Стекла в витринах были начищены до прозрачности и отражали замершего в благоговейном полупоклоне приказчика, смотревшего вслед удаляющейся коляске. Старший из продавцов Пётр, высокий и жилистый мужик, подпиравший плечом косяк входной двери, за всей этой суетой наблюдал спокойно, лишь ухмылялся в густую, обильно подёрнутую сединой бороду.

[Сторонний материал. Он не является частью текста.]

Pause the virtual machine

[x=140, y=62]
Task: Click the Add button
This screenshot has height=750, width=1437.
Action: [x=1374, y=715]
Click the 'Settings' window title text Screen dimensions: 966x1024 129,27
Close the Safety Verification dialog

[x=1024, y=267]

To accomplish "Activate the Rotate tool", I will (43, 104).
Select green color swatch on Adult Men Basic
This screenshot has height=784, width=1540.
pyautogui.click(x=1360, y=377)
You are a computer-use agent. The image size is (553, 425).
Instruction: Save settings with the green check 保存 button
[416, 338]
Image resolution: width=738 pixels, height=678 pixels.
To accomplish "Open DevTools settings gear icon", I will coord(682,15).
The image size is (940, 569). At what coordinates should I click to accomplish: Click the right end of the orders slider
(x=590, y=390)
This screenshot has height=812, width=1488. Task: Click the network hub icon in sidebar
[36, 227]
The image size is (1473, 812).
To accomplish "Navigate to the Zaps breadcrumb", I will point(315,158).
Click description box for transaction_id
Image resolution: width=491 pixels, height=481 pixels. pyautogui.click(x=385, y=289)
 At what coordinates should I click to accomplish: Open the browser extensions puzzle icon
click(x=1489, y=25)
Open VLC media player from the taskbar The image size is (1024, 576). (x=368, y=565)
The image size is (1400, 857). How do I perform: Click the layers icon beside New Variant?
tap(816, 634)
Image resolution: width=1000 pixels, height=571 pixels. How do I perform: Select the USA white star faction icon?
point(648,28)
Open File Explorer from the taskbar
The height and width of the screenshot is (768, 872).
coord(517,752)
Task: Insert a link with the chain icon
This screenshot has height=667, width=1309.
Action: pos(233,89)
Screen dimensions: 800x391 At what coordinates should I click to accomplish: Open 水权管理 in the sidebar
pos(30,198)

– Чаеторговец Тихомиров молодую жену отыскал в ресторанном оркестре. Ты глянь – катаются у всех на виду, не таясь. Ничего – помиловались месяцок, пора и по домам: купцу к своей благоверной под бок, а барышне подаренное воздыхателями проживать. Через год опять приедут и по новой жениться станут. Если, конечно, Тихомиров ко Господу не преставится, возраст всё-таки, – не удержался от колкости хмурый продавец. Он даже хотел презрительно сплюнуть на тротуар, но в последний момент удержался – сам же недавно заставлял продавцов всё вымести перед лавкой до идеальной чистоты.

– Тебе-то что за печаль, кто с кем милуется? – важно ответил приказчик, словно и не гнул мгновение назад спину перед богатым купцом. – Ты не по сторонам на юбки без толку глазей, а смотри – Савелия Трофимовича не пропусти! Придёт хозяин, устроит нам трёпку – будешь знать!

– Так за что нас ругать? Почитай, лучший магазин на всей ярмарке. Мы своё дело крепко знаем. Чистоту ещё с утра навели – ни пылинки. Сами одеты с иголочки, опрятные. Ни у кого ни рожи опухшей, ни духу винного – не зря у его степенства хлеб едим, – ответил Пётр. – Ну покричит, линейкой мерной по спине приласкает, как положено. Большому начальству по-другому нельзя, а мы потерпим хозяйскую ласку, не переломимся.

Приказчик, который такую ласку от хозяина не любил, ничего не ответил, но грустно подумал: «Прошка сказал, что вчера в ресторацию Савелий Трофимович отправились только в одиннадцатом часу вечера. Ужинали стало быть они никак не раньше, чем до двух пополуночи, а утром в десять присутствие в ярморочном доме открывается. Злой будет от недосыпа, а ежели с вином вчера перестарались – то совсем пиши-пропало». Сведения о планах Морозцева были верные – от его слуги Прохора. В этом году Савелию Трофимовичу выпала честь исполнять обязанности Главного ярмарочного распорядителя, поэтому занятой с утра до позднего вечера купец в свой магазин наведывался не так часто, как обычно, доверив служащим лавки принимать покупателей, за исключением самых крупных, с которыми, по-прежнему, дело вёл лично. Справлялся, по его собственному мнению, приказчик неплохо, рассчитывая на щедрое вознаграждение за труды по итогам торговли, но была и ложка дёгтя в этой, пока ещё воображаемой, бочке мёда – из-за недостатка времени отчитывал работников Савелий Трофимович теперь вдвое строже. «Драл, как Сидоровых коз», – по выражению Петра. Каждый визит Морозцева был сродни урагану, после его ухода приказчик с продавцами ещё долго смотрели друг на друга ошалелыми глазами, утирая пот с покрасневших, горящих лиц. И всё-таки купец задерживался, уж четверть часа как должен был нагрянуть.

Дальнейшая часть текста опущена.